Questions about Obama and campaign Donors
Less than two months after ascending to the United States Senate, Barack Obama bought more than $50,000 worth of stock in two speculative companies whose major investors included some of his biggest political donors, according to a report in The New York Times on 7 March.
One of the companies was a biotech concern that was starting to develop a drug to treat avian flu. In March 2005, two weeks after buying about $5,000 of its shares, Mr. Obama took the lead in a legislative push for more federal spending to battle the disease.
The most recent financial disclosure form for Mr. Obama also shows that he bought more than $50,000 in stock in a satellite communications business whose principal backers include four friends and donors who had raised more than $150,000 for his political committees.
A spokesman for Mr. Obama, who is seeking his party's presidential nomination in 2008, said yesterday that the senator did not know that he had invested in either company until fall 2005, when he learned of it and decided to sell the stocks. He sold them at a net loss of $13,000.
The spokesman, Bill Burton, said Mr. Obama's broker bought the stocks without consulting the senator, under the terms of a blind trust that was being set up for the senator at that time but was not finalized until several months after the investments were made.
Mr. Obama has made ethics a signature issue, and his quest for the presidency has benefited from the perception that he is unlike politicians who blend public and private interests. There is no evidence that any of his actions ended up benefiting either company during the roughly eight months that he owned the stocks.
Even so, the stock purchases raise questions about how he could unwittingly come to invest in two relatively obscure companies, whose backers happen to include generous contributors to his political committees. Among those donors was Jared Abbruzzese, a New York businessman now at the center of an F.B.I. inquiry into public corruption in Albany, who had also contributed to Swift Boat Veterans for Truth, a group that sought to undermine John Kerry's Democratic presidential campaign in 2004.
Mr. Obama, who declined to be interviewed about the stock deals, has already had to contend with a controversy that arose out of his reliance on a major campaign contributor in Chicago to help him in a personal financial transaction.

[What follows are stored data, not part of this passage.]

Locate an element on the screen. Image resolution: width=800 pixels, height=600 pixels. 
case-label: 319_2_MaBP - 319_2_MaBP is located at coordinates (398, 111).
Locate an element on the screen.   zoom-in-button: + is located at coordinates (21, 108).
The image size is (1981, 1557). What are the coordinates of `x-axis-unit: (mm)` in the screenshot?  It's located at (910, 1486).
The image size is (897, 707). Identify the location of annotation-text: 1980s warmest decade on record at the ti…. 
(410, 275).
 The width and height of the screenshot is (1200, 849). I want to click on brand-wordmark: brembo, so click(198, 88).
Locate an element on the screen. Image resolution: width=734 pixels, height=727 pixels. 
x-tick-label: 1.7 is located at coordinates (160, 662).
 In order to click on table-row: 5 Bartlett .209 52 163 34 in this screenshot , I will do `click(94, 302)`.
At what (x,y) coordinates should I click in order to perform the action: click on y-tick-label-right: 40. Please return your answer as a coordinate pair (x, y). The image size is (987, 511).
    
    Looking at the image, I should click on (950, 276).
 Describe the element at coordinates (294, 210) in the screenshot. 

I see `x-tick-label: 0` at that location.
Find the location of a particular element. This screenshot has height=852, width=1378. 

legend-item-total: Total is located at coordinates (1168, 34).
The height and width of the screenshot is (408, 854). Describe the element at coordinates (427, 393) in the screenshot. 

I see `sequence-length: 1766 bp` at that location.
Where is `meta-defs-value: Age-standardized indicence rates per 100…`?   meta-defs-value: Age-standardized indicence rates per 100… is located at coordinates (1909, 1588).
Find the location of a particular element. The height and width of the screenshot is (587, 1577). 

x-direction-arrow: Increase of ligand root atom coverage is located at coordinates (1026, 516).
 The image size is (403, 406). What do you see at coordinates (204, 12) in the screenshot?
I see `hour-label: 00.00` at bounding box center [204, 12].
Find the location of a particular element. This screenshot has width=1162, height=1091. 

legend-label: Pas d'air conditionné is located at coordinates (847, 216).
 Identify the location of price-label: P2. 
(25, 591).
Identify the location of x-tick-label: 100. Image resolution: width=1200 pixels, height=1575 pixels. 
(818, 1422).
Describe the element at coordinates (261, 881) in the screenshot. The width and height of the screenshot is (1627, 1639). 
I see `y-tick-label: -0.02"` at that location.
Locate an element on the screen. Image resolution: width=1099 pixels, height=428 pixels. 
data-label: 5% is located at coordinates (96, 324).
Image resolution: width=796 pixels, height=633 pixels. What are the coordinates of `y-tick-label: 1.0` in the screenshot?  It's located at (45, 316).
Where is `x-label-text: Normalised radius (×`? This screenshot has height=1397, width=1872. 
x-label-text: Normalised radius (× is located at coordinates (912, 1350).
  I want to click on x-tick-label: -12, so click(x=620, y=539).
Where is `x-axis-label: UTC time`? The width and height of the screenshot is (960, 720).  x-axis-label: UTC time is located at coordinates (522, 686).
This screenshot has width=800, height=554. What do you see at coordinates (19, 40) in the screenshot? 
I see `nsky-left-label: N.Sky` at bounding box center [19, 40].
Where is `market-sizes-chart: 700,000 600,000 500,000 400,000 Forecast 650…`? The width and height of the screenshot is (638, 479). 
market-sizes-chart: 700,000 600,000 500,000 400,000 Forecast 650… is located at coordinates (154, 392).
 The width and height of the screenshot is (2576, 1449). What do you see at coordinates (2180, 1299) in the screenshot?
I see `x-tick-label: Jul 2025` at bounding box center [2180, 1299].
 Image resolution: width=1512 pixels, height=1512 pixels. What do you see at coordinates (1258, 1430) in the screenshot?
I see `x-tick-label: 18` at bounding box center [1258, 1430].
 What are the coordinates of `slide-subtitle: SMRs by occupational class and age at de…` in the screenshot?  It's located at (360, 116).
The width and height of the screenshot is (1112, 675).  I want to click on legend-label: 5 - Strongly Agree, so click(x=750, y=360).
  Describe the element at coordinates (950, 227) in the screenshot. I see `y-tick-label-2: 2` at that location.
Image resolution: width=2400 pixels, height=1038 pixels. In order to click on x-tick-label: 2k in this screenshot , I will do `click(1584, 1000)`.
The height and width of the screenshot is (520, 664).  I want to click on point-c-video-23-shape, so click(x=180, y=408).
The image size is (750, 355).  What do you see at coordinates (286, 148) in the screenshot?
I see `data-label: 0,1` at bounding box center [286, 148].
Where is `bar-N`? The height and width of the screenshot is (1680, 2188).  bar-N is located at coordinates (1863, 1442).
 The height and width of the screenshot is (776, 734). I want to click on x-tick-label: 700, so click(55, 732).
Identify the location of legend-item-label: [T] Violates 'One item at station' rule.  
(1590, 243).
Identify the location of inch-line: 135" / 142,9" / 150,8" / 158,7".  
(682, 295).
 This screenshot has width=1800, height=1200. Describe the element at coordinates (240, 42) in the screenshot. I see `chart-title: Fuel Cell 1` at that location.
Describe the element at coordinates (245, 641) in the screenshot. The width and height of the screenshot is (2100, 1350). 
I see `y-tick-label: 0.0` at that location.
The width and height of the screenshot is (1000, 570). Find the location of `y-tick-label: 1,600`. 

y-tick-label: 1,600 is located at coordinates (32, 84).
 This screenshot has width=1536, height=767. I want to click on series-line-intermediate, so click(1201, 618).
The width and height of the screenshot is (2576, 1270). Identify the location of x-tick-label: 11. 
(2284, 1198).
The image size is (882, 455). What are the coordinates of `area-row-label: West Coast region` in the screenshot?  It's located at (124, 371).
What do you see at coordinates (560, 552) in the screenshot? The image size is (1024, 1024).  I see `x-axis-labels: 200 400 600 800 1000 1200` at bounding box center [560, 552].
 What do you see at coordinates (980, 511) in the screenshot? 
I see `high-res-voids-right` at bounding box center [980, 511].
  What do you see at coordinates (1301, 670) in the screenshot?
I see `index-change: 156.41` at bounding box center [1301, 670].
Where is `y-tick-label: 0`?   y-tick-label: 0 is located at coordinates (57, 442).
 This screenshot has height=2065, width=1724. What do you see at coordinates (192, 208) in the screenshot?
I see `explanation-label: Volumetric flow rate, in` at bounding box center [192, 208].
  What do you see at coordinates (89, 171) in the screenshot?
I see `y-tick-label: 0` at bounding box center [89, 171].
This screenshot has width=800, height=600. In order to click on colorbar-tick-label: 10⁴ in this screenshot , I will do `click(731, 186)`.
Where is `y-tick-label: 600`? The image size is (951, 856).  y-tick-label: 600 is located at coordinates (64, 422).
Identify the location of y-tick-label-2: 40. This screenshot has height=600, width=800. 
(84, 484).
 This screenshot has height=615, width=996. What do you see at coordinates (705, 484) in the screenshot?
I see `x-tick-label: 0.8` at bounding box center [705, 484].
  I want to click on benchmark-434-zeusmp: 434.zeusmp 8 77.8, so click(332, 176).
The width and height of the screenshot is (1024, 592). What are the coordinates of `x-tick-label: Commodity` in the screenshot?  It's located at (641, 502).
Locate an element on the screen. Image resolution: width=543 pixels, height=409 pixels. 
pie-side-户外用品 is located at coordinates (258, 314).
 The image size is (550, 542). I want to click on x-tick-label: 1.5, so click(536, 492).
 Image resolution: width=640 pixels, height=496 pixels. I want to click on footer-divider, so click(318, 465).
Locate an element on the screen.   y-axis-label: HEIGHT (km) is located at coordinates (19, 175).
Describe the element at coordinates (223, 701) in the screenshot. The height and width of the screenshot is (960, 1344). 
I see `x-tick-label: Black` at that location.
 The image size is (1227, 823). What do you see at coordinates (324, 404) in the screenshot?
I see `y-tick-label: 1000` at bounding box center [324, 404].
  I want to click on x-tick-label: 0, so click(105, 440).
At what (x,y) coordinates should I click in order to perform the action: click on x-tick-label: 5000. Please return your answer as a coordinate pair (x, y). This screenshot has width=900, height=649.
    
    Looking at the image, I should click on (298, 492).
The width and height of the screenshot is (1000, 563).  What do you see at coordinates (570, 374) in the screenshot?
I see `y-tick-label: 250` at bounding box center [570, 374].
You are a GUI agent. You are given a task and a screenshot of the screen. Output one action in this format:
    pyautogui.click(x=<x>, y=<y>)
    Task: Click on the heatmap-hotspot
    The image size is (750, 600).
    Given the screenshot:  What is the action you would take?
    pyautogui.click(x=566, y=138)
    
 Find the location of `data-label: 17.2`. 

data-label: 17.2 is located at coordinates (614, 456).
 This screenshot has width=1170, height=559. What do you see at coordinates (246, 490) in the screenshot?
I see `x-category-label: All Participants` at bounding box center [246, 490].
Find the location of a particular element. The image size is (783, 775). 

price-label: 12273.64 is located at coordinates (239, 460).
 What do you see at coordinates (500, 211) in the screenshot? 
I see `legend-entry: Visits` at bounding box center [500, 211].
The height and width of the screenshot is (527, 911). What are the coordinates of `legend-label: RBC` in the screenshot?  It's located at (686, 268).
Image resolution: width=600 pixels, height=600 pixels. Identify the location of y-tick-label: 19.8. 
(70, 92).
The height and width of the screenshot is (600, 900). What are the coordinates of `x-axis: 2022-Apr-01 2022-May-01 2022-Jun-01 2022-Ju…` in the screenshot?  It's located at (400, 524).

In that earlier case, he acknowledged last year that it had been a mistake to involve the contributor, a developer who has since been indicted in an unrelated political scandal, in deals related to the Obamas' purchase of a home.
The investments came at a time when Mr. Obama was enjoying sudden financial success, following his victory at the polls in November 2004. He had signed a $1.9 million book deal, and his ethics disclosure reports show that he received $1.2 million of book money in 2005.
His wife, Michelle, a hospital vice president in Chicago, received a promotion that March, nearly tripling her salary to $317,000, and they bought a $1.6 million house in June. The house sat on a large property that was subdivided to make it more affordable, and one of Mr. Obama's political donors bought the adjacent lot.
The disclosure forms show that the Obamas also placed several hundred thousand dollars in a new private-client account at JPMorgan Chase, a bond fund and a checking account at a Chicago bank.
But he put $50,000 to $100,000 into an account at UBS, which his aides say was recommended to him by a wealthy friend, George W. Haywood, who was also a major investor in both Skyterra and AVI BioPharma, public securities filings show.
Mr. Haywood and his wife, Cheryl, have contributed close to $50,000 to Mr. Obama's campaigns and to his political action committee, the Hopefund. Mr. Haywood declined to comment.
Within two weeks of his purchase of the biotech stock that Feb. 22, Mr. Obama initiated what he has called “one of my top priorities since arriving in the Senate,” a push to increase federal financing to fight avian flu.